2. Lawsuits based on people using a certain file sharing program / protocol.
3. Lawsuits against endpoints in anonymization networks.
4. Lawsuits against routers on the Internet?
5. Lawsuits based on people using a generic anonymization protocol
6. Lawsuits based on people using cryptography?
7. Lawsuits based on people using the Internet?
File sharing is a useful use case, but many people/actors may want to sue for varying levels of application/network usage depending on it's usage implications.
### 1:11 Review of Design Goals
* Review of our eight original design goals:
1. Complete decentralization.
2. Maximum DoS resistance.
3. Theoretically secure anonymization.
4. Theoretically secure end-to-end encryption.
5. Complete isolation from the ”normal” Internet.
6. Protection against protocol identification.
7. High Traffic Volume and Throughput Capability.
8. Generic, Well-Abstracted and Backward Compatible.
### 1:14:00 Comparison with Other Anonymization Solutions (TOR)
* Advantages of Phantom over TOR.
* Designed from the ground up with current and future practical anonymization needs and demand in mind.
* Compatible with all existing and future network enabled software, without any need for adaptations or upgrades.
* Higher throughput.
* No traffic volume limits.
* Isolated from the ”normal” Internet.
* End-to-end encryption.
* Better prevents positive protocol identification?
* Not vulnerable to ”DNS leak” attacks and similar.
### 1:17:57 Comparison with Other Anonymization Solutions (I2P)
* Advantages of Phantom over I2P
* Compatible with all existing and future network enabled software, without any need for adaptations or upgrades.
* Higher throughput.
* End-to-end encryption.
* Better prevents positive traffic analysis identification?
### 1:19:28 Comparison with Other Anonymization Solutions (anonomyzed P2P)
* Advantages of Phantom over anonymized P2P (app specific).
* Less likely to be target of “general ban”.
* The generic nature of Phantom opens up infinitely much more potential than just binding the anonymization to a single application or usage area.
### 1:21:17 Known Weaknesses
1. If all the nodes in a routing path are being controlled by the same attacker, this attacker can bind the anonymized node to the entry/exit node.
2. If an attacker monitors the traffic of all nodes in the network, it will be able to conclude the same thing as in the previous weakness, without even having to doubt where the routing paths end.
3. Individual intermediate nodes in a routing path could try to communicate their identity to other non-adjacent attacker controlled intermediate nodes in the same routing path, by means of different kinds of covert channels.
## Extra Points from Whitepaper
> http://www.magnusbrading.com/phantom/phantom-design-paper.pdf
Anonymity at its simplest core could be described as the inability for (all) other parties to discover,
in a given context, the identity of the party defined as being anonymous.

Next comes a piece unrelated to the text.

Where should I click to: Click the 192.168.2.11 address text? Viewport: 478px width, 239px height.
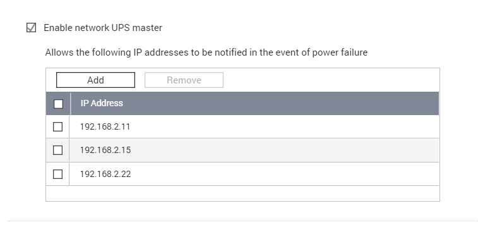(105, 126)
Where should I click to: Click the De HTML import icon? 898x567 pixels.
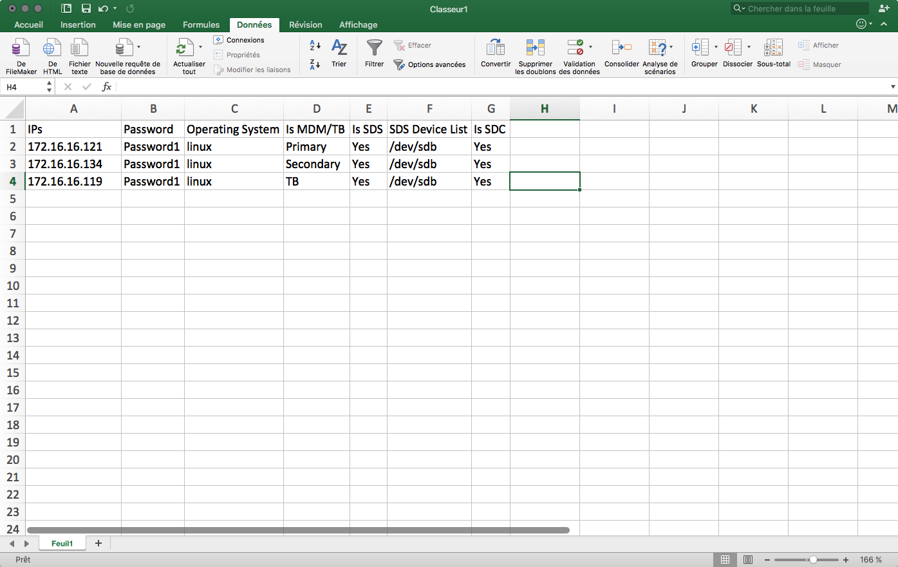coord(52,48)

The identity of a person could be defined as the
set of information that directly, conclusively and uniquely describes and singles out that individual
among all other human beings in this world (and possibly other worlds too, depending on one’s
religious preferences).
Under pseudonymity, a party can
operate without revealing its real identity, but various acts performed can still all be connected
and bound to this same entity, i.e. to its pseudonym identity.
3.1. Design Assumptions
Yet again, for a topic as multifaceted as this, some important assumptions on which the design is
based should be declared:
1. The traffic of every node in the network is assumed to be eavesdropped on (individually, but
not globally in a fully correlated fashion) by an external party.
2. Arbitrary random peers participating in the anonymization network/protocol are assumed to
be compromised and/or adverse.
3. The protocol design cannot allow for any trusted and/or central entity, since such an entity
would always run the risk of being potentially forced offline or manipulated, if for no other
reason due to large enough quantities of money (or lawyers) being “misplaced”.

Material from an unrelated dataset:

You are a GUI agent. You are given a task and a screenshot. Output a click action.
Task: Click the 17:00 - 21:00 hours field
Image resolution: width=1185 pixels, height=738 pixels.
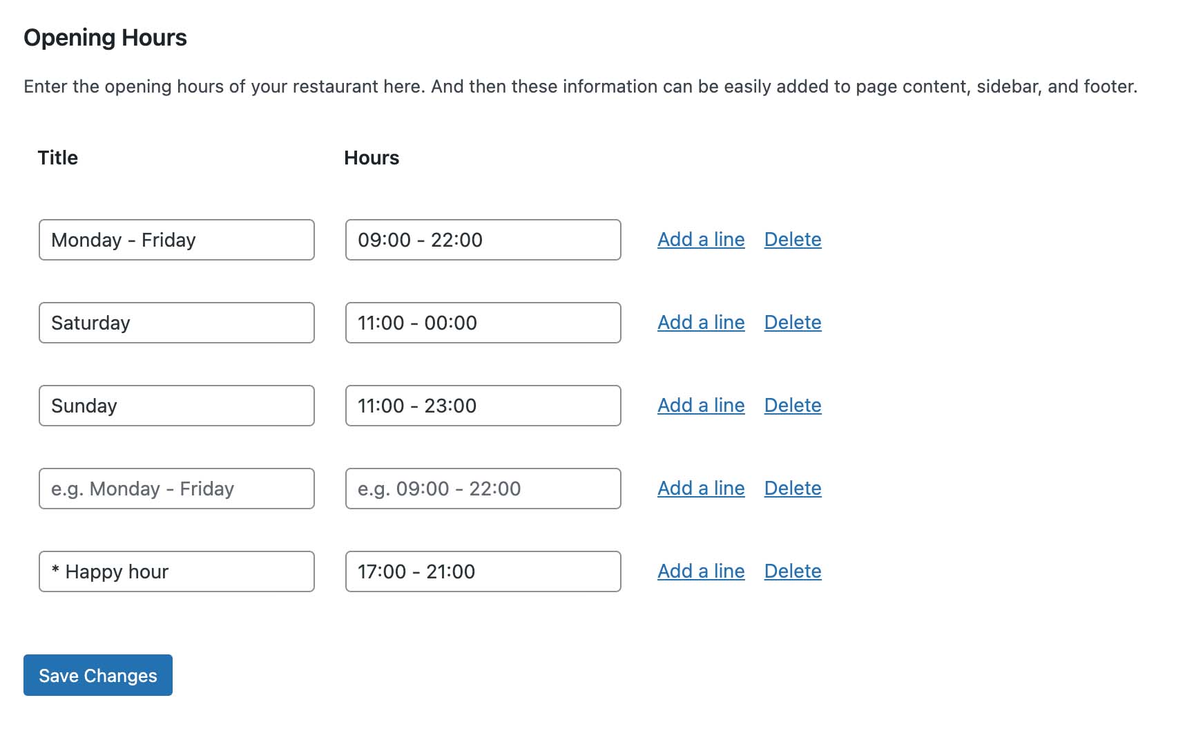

3.2. Important Consequences of Design Goals and Assumptions
As a result of the design assumptions listed above, a number of consequences critical to the
design of the protocol can be deduced, out of which some important ones are:
1. The protocol needs to be fully decentralized and distributed.
2. No other peer participating in the protocol can be trusted by itself.
3. Probabilistically secure algorithms need to be used instead of deterministically secure ones.
> why?
3.3. Design Directives
During the course of any design procedure, one is often faced with different alternatives or
options at different levels. Design directives are meant to assist in making these decisions, and
also to make sure that all such decisions are made in a consistent manner, toward the same
higher level goals. The most important design directive for this project is:
1. CPU power, network bandwidth, working memory and secondary storage resources are all
relatively cheap, and will all be available in ever increasing quantities during the coming
years and thereafter. Thus, wherever a choice must be made between better security or
better performance/lower resource consumption, the most secure alternative should be
chosen (within reasonable bounds, of course).
4.3. Theoretically Secure Anonymization
As always in the field of security, any solution relying solely on the obscurity and practical
difficulty of cracking it, will always fail sooner or later. Usually sooner too actually, if just enough
motivation and resources exist among its adversaries.
Thus, an important design goal of the protocol is that the security of its anonymity should be
theoretically provable, regardless of being deterministic or probabilistic.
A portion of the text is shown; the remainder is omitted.